Sorry for lack of posting, but true to my moniker as a “Nomadic Developer”, I have been in China off and on (mostly on) for 5 weeks, working with a team on a project that we are doing at our ThoughtWorks office in Beijing.

Some thoughts so far. The first thought is how awestruck I am by the dynamism of China as a country. You always hear about it, but it is amazing to actually get to see it in person. Every time I go on a walk in Beijing, I am awestruck at just how vast of a city it is. Imagine something like the Chicago Loop, but it just keeps going and going, in all directions, for miles. That is basically what Beijing feels like to me.

However, the second thing I have observed – or really more just confirmed – is that China is really coming along as a place for software development talent. We all knew it would happen, I am just not sure I knew it would happen with such speed. During my trip, I paired with several developers from our office on our project, and truth be told, I am certain I learned far more from them then they could have possibly learned from me.

One example – and perhaps this is a ThoughtWorks thing generally – or maybe specific to China, is that on that project we are constantly pushing what we can do in our editor forward. Every time we repeat some action – such as finding usages for symbol – or anything else – rather than just muddle through using a mouse, we find a way to make it a keyboard shortcut. Pairing with this group has probably helped me increase my own developer productivity 2x, just in being around people who are constantly molding and navigating a codebase through ReSharper keyboard shortcuts (if you are not a programmer, ReSharper is a tool that adds a ton of productivity to Visual Studio, the typical tool people use to do .NET development).

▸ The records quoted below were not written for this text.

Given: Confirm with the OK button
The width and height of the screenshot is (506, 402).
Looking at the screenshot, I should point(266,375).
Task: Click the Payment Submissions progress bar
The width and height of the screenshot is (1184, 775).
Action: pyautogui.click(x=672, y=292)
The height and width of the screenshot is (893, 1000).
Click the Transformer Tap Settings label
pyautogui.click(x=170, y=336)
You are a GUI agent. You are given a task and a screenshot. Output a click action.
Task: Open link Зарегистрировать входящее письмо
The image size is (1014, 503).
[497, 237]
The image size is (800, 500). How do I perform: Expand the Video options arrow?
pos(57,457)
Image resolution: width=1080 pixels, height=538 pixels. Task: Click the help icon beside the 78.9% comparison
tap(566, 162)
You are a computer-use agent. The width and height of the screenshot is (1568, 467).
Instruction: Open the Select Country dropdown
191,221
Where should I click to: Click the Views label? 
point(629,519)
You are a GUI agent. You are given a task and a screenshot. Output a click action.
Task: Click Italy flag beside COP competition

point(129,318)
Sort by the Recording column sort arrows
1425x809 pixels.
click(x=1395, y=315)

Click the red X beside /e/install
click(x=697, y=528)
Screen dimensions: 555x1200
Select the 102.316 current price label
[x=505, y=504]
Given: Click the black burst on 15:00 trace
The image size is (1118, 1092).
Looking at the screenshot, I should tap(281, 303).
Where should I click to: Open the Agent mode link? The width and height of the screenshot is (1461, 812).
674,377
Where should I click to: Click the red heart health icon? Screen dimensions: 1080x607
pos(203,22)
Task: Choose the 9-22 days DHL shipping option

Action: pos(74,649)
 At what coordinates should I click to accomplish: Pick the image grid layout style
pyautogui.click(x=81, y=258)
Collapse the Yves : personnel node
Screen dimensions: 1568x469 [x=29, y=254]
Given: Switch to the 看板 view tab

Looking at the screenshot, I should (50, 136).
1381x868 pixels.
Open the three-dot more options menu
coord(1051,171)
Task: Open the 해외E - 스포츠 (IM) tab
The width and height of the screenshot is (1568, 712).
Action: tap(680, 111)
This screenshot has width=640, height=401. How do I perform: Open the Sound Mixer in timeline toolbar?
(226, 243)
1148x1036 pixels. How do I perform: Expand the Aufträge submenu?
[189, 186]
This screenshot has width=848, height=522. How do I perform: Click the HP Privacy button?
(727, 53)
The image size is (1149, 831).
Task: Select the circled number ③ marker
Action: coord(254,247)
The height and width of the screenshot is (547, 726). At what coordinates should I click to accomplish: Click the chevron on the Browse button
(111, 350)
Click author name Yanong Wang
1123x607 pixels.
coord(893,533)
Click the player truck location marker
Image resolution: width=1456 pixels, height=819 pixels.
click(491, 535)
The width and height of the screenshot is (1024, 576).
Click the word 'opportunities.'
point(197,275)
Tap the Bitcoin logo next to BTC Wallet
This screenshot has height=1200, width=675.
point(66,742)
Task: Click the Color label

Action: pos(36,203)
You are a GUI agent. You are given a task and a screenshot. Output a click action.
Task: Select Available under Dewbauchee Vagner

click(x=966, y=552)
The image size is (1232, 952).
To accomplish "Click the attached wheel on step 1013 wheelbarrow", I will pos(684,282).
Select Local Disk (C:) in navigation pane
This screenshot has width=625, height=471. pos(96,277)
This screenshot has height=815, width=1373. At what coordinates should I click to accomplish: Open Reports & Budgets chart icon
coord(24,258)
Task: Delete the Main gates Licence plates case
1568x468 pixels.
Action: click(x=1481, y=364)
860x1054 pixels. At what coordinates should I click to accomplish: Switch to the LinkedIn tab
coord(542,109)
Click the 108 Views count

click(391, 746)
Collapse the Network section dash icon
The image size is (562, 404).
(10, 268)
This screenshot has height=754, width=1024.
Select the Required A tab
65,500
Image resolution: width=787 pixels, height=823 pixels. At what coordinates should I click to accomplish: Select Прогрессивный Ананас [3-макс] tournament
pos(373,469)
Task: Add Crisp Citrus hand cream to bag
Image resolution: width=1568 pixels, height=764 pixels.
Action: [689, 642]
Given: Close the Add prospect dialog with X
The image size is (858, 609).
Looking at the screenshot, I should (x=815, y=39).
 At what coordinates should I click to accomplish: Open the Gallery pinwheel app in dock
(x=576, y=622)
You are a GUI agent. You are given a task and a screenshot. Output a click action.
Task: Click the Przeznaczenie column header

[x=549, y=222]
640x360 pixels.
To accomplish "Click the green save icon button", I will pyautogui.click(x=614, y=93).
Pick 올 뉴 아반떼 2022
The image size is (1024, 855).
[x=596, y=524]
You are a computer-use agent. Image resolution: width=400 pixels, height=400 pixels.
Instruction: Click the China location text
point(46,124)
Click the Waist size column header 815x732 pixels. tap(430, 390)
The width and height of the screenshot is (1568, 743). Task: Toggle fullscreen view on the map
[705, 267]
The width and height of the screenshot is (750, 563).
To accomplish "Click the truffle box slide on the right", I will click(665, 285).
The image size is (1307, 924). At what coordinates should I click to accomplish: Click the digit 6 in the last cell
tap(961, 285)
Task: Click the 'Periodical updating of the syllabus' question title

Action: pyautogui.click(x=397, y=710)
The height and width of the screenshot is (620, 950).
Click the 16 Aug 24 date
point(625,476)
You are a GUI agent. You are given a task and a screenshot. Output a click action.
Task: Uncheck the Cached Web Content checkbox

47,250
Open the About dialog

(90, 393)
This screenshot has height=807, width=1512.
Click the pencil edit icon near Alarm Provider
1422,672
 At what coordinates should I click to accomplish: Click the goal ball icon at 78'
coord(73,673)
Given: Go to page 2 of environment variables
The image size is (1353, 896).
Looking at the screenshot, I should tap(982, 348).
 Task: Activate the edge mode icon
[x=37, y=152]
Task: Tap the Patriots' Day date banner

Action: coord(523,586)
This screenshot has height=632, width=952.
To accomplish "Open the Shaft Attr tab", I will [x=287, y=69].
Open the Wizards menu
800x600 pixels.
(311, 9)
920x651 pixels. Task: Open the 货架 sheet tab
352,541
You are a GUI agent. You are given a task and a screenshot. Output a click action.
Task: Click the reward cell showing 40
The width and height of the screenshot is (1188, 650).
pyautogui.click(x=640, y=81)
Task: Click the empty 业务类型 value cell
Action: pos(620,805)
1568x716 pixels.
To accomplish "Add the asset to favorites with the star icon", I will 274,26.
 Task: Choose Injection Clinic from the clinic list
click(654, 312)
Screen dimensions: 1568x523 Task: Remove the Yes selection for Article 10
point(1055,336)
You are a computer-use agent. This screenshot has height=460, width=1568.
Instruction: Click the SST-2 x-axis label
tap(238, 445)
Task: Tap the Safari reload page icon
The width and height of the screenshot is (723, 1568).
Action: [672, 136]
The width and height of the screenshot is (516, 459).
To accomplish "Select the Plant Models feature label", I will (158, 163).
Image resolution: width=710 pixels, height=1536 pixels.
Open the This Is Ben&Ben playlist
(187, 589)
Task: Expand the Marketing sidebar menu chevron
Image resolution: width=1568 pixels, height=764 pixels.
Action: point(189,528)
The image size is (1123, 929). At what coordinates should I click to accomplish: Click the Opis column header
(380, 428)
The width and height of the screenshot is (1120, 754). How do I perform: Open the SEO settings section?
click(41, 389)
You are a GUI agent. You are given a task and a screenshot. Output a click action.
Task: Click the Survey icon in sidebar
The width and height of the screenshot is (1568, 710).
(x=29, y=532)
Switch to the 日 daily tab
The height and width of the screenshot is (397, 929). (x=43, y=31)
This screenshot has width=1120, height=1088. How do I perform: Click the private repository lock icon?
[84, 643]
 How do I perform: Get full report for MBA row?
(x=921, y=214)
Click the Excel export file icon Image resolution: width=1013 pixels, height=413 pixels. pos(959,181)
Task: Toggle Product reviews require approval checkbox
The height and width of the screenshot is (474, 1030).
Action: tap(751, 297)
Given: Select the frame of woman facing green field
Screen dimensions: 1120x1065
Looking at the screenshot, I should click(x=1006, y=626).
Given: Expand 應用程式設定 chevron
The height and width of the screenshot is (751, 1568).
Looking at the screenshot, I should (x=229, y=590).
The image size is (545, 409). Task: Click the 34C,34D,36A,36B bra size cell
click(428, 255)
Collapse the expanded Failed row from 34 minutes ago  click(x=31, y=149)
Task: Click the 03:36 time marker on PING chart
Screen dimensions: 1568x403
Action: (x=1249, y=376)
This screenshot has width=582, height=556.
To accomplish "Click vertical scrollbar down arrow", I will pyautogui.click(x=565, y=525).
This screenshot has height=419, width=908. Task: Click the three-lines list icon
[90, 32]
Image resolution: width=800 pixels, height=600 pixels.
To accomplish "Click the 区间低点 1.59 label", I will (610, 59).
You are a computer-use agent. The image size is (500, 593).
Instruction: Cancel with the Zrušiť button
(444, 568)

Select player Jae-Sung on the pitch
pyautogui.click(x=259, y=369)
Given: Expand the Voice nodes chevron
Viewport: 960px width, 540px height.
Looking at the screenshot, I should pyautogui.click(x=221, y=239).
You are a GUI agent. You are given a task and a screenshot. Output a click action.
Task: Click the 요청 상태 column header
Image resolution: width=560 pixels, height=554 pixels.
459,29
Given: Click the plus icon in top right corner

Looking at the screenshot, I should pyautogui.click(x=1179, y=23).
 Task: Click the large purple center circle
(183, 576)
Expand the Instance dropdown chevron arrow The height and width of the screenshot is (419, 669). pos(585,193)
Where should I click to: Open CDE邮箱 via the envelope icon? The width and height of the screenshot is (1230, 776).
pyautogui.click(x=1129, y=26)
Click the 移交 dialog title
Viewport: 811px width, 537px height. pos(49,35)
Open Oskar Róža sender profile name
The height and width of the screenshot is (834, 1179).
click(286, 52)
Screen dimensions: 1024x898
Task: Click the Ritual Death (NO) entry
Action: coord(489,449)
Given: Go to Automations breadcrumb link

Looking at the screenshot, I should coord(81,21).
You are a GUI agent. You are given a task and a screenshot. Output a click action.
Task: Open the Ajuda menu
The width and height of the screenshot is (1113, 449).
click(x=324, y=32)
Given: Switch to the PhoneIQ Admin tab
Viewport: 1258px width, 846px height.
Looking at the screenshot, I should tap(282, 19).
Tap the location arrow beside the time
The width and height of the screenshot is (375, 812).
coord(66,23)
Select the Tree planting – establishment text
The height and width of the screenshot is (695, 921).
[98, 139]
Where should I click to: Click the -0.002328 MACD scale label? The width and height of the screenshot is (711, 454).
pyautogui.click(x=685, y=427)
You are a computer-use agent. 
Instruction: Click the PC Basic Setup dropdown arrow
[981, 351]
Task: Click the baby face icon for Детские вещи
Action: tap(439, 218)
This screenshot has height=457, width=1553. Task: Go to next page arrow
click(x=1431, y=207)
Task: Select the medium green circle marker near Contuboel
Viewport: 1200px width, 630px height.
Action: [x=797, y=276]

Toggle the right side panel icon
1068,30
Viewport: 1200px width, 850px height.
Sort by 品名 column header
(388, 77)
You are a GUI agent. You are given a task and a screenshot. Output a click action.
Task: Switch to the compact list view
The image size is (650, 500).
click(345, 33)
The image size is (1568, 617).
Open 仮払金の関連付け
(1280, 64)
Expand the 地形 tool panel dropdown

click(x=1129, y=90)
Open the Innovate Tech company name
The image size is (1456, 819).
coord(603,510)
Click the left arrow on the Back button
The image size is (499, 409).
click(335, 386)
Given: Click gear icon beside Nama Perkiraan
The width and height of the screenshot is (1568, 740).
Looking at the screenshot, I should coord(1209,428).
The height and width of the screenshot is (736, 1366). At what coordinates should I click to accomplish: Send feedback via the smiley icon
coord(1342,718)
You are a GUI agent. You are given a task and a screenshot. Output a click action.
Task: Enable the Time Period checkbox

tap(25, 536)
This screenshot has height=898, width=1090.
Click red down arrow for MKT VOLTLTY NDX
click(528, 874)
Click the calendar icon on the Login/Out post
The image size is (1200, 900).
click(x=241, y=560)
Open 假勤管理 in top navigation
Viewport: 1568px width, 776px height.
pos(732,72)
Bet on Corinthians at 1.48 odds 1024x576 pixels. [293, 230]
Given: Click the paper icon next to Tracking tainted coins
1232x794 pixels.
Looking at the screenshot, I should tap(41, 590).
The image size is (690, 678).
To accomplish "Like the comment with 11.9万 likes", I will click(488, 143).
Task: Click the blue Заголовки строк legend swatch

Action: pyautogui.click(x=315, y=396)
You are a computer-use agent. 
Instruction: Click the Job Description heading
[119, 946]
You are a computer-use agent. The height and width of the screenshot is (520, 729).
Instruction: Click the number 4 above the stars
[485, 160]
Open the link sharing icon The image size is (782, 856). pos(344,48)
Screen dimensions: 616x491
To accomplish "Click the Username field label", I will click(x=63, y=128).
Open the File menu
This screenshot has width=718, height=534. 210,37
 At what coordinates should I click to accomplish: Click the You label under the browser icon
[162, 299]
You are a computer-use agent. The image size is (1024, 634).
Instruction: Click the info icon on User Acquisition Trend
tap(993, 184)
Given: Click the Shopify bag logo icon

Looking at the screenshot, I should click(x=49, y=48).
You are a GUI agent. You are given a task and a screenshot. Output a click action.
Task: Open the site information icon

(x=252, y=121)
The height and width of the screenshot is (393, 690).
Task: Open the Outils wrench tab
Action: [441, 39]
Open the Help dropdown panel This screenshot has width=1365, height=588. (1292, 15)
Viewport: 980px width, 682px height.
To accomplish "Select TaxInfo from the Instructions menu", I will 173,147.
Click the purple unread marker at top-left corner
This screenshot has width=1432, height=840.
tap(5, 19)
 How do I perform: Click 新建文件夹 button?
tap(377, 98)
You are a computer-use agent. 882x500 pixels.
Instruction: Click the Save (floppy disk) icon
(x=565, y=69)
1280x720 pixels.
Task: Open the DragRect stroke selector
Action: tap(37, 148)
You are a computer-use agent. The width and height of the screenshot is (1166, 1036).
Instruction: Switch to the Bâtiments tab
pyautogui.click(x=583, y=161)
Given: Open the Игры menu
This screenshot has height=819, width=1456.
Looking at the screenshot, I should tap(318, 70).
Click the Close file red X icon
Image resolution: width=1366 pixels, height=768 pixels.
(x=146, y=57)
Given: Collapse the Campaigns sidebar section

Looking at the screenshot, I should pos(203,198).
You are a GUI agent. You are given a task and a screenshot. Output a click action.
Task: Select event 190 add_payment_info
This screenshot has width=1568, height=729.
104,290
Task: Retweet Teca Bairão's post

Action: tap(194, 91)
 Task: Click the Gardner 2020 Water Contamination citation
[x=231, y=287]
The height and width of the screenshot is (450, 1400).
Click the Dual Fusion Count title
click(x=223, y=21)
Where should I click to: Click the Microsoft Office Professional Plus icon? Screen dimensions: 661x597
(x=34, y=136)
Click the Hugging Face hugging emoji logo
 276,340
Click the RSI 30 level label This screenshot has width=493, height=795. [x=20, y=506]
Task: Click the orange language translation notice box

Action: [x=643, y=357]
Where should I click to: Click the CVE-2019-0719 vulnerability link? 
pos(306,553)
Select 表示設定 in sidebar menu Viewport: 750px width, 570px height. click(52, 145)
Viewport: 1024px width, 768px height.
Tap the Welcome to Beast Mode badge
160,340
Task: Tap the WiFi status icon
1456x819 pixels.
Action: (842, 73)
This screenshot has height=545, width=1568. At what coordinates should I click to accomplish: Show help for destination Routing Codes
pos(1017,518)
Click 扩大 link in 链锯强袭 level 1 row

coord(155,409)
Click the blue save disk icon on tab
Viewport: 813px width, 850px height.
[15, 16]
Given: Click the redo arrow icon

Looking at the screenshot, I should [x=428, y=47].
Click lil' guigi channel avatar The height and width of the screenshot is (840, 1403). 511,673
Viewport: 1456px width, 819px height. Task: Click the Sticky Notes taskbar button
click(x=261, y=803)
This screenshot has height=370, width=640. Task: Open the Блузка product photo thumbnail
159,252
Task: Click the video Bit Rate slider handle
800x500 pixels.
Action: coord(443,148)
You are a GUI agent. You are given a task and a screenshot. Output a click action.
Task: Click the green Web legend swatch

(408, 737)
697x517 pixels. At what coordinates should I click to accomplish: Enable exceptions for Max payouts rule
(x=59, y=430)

For anyone who has some notion that “offshore” developers are somehow “lesser”, I can be sure that you can disabuse yourself of that notion immediately. I never learned so much in 5 weeks.

What does this mean for consulting in general? Well – I am becoming more and more convinced that, beyond the boutique stage of a consultancy (<10M in 1 or a small handful of cities working purely on founder relationships), if you have no global story, you are going to face an uphill battle. There is simply too much talent overseas, and the barriers to trade are simply too low, for you to be cost competitive on a large project. So much so that, if you were to ask me what skill you need to learn to keep your software development career humming, it would not be a programming language – it would be the Mandarin language.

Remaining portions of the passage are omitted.